[Pixel coordinate grounding data]

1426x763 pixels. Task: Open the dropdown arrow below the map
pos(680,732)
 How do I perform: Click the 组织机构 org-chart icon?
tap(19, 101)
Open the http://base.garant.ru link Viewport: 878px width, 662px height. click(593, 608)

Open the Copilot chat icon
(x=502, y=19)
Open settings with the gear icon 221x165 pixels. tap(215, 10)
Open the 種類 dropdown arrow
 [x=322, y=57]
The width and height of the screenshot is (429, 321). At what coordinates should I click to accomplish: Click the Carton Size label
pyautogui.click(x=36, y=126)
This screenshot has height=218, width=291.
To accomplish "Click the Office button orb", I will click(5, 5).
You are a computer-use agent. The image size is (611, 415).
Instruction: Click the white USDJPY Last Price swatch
...
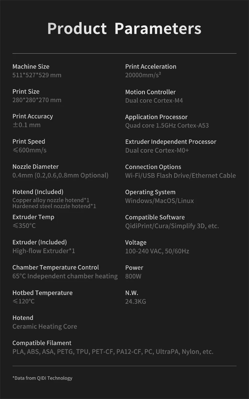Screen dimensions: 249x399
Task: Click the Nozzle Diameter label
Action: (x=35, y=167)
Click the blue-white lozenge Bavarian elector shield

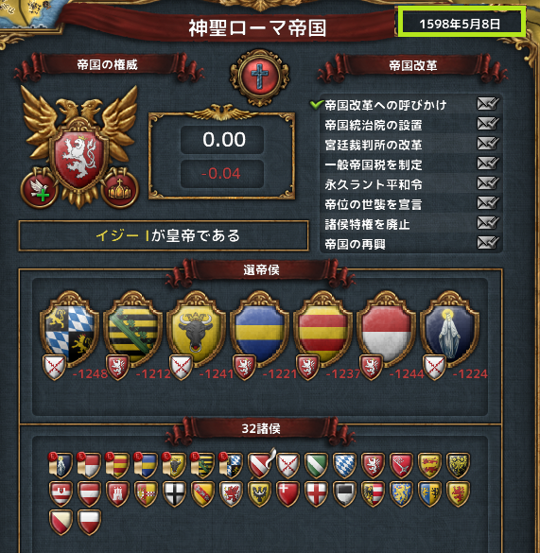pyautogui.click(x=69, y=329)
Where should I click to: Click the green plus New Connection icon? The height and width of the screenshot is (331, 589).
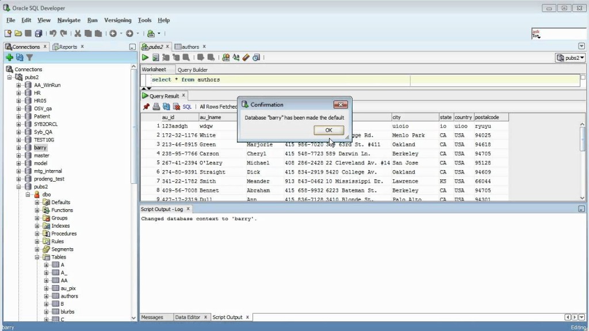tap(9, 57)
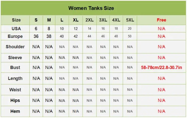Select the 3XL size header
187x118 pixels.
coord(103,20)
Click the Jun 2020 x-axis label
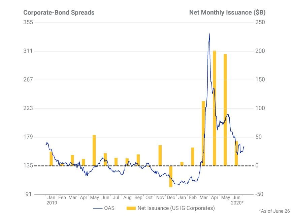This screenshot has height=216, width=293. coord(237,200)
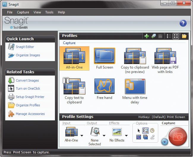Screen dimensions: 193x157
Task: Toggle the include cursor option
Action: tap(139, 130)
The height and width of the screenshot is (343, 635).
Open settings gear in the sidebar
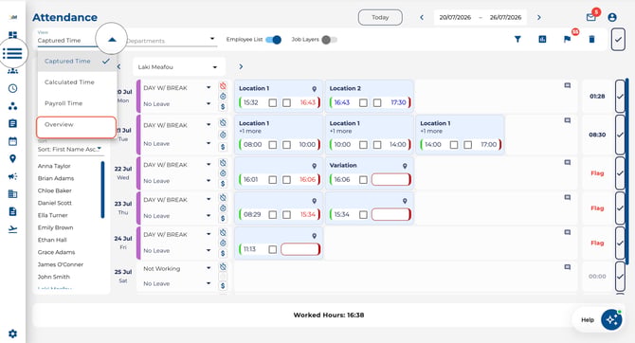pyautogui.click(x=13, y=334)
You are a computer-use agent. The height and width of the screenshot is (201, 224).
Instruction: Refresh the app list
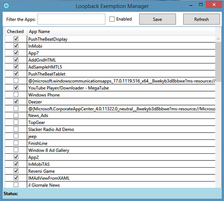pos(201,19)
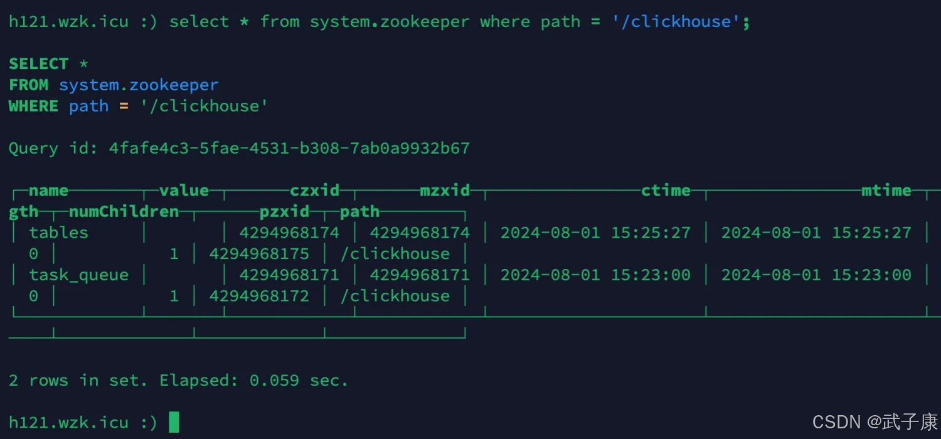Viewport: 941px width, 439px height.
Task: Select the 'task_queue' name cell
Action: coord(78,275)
--
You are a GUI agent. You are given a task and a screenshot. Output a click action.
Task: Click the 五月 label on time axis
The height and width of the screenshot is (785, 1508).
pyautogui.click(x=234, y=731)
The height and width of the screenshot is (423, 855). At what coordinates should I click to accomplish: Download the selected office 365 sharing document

[WORK ORDER] Could you restate word for word the lines above from the one containing "1426x763 pixels. Task: Open" through the one containing "Open settings with", both included, and nothing else?

[EXPECTED ANSWER]
1426x763 pixels. Task: Open the dropdown arrow below the map
pos(680,732)
 How do I perform: Click the 组织机构 org-chart icon?
tap(19, 101)
Open the http://base.garant.ru link Viewport: 878px width, 662px height. click(593, 608)

Open the Copilot chat icon
(x=502, y=19)
Open settings with the gear icon 221x165 pixels. tap(215, 10)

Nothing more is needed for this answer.